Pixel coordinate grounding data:
::::
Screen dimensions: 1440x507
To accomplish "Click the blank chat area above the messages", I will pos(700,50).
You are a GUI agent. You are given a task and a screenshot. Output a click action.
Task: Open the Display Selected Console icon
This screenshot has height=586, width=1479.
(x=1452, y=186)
::::
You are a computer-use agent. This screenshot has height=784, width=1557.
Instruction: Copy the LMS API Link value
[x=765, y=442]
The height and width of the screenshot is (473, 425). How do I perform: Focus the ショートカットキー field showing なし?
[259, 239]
::::
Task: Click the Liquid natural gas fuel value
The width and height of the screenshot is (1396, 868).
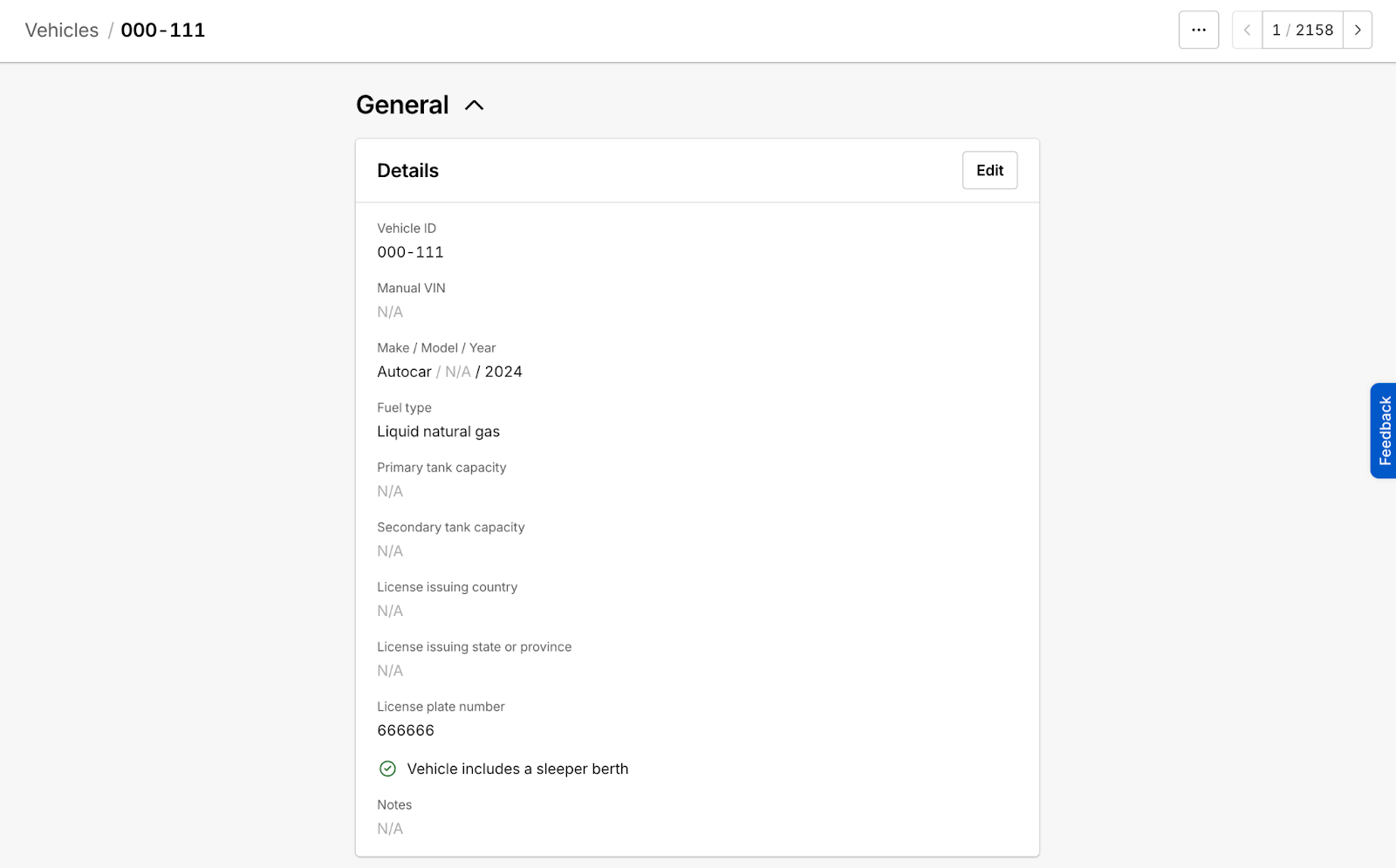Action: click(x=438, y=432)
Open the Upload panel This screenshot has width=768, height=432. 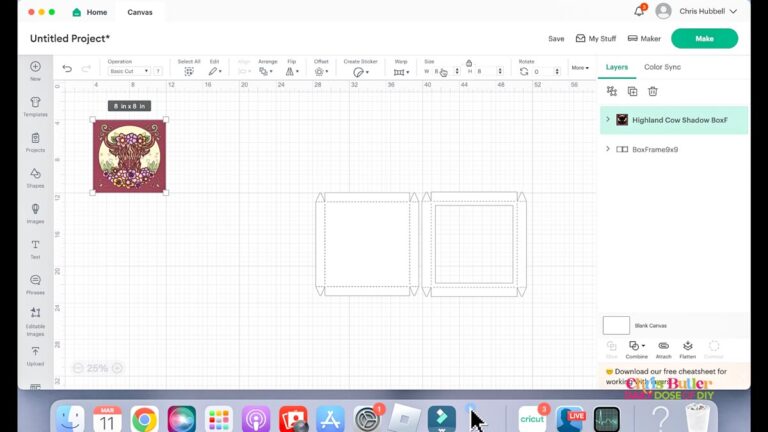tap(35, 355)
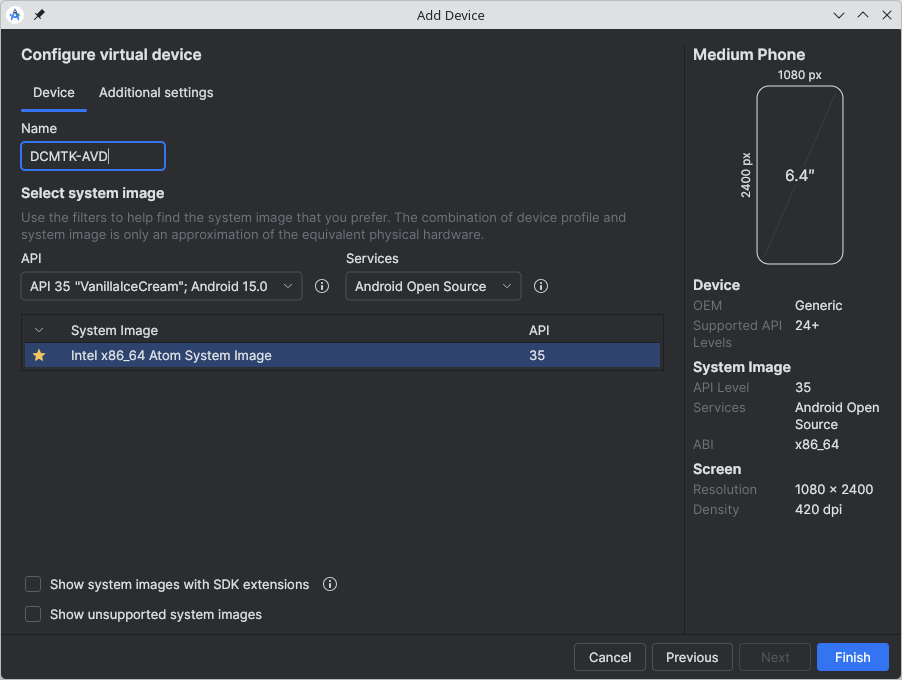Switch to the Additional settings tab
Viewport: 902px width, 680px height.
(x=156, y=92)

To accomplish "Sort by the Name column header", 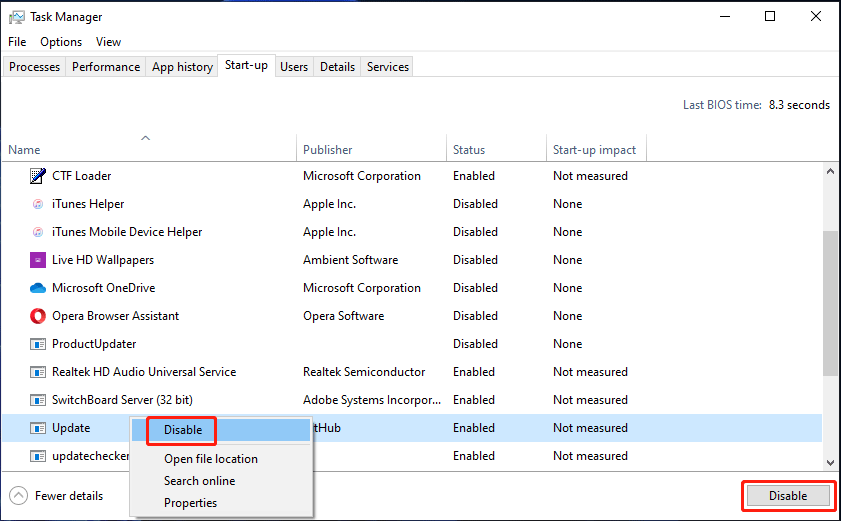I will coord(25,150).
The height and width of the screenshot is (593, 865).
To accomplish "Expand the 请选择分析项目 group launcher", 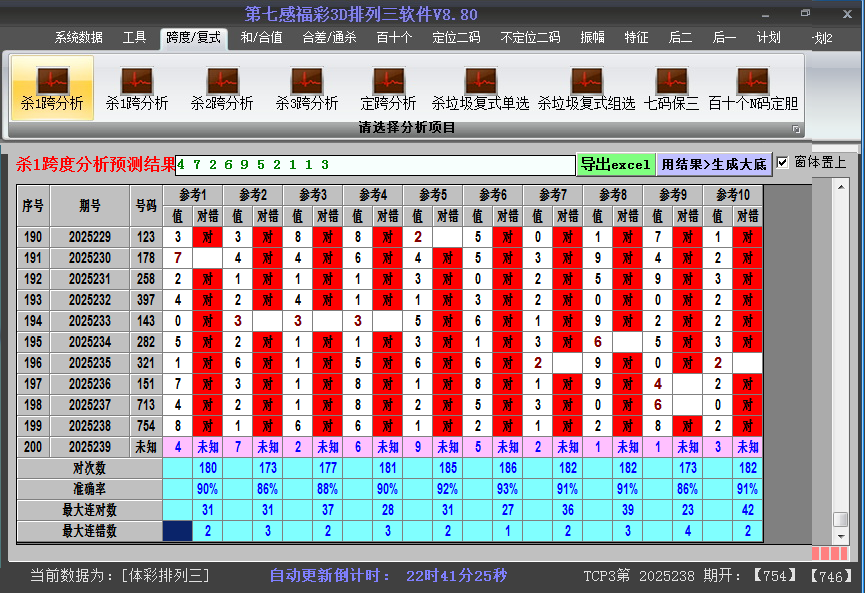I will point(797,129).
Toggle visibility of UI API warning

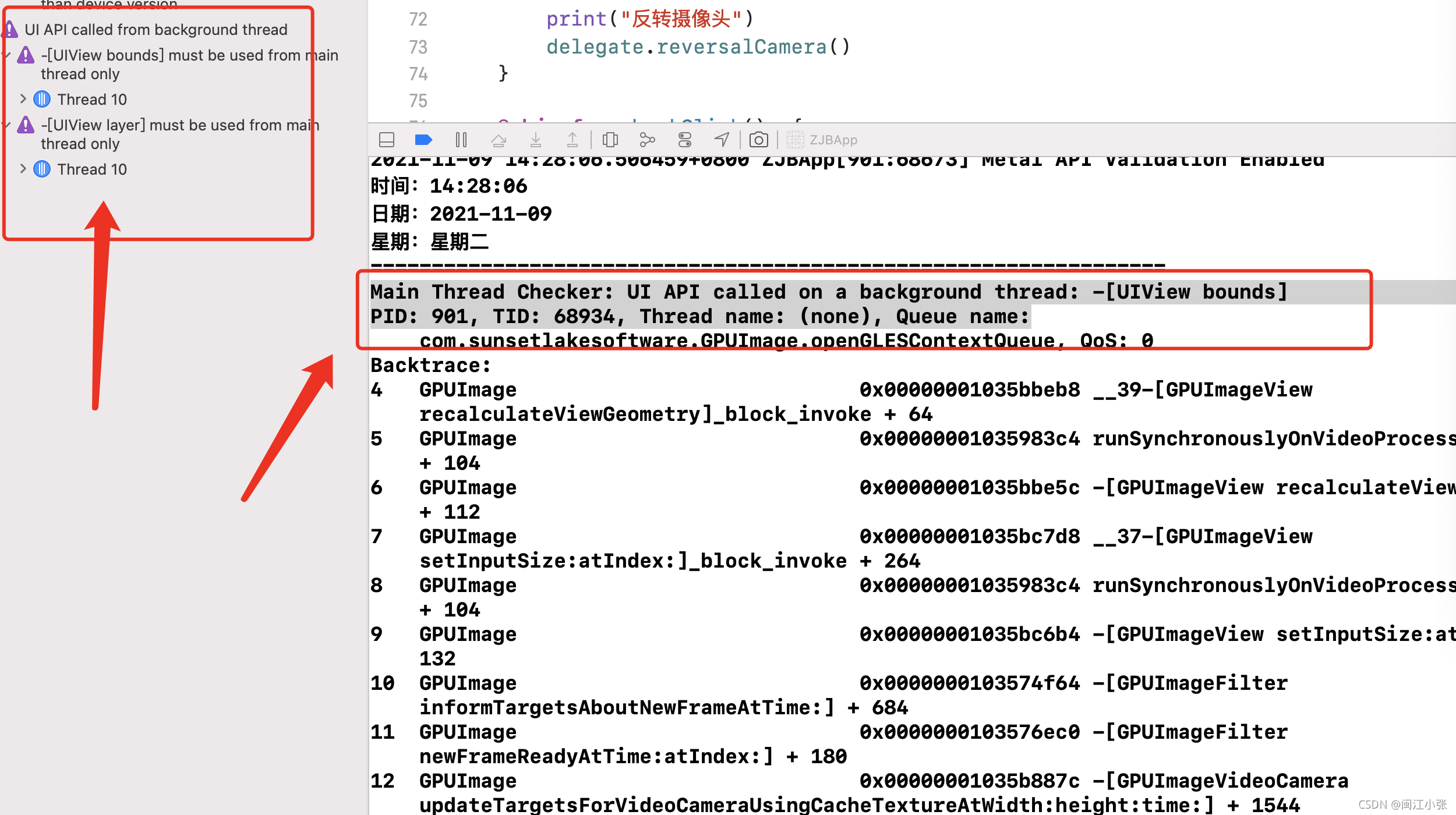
::::
# TASK ITEM:
Show every line of the entries above where the word "agent" occurs.

# EXERCISE OUTPUT:
You are a GUI agent. You are given a task and a screenshot. Output a click action.
You are a computer-use agent. This screenshot has height=784, width=1557.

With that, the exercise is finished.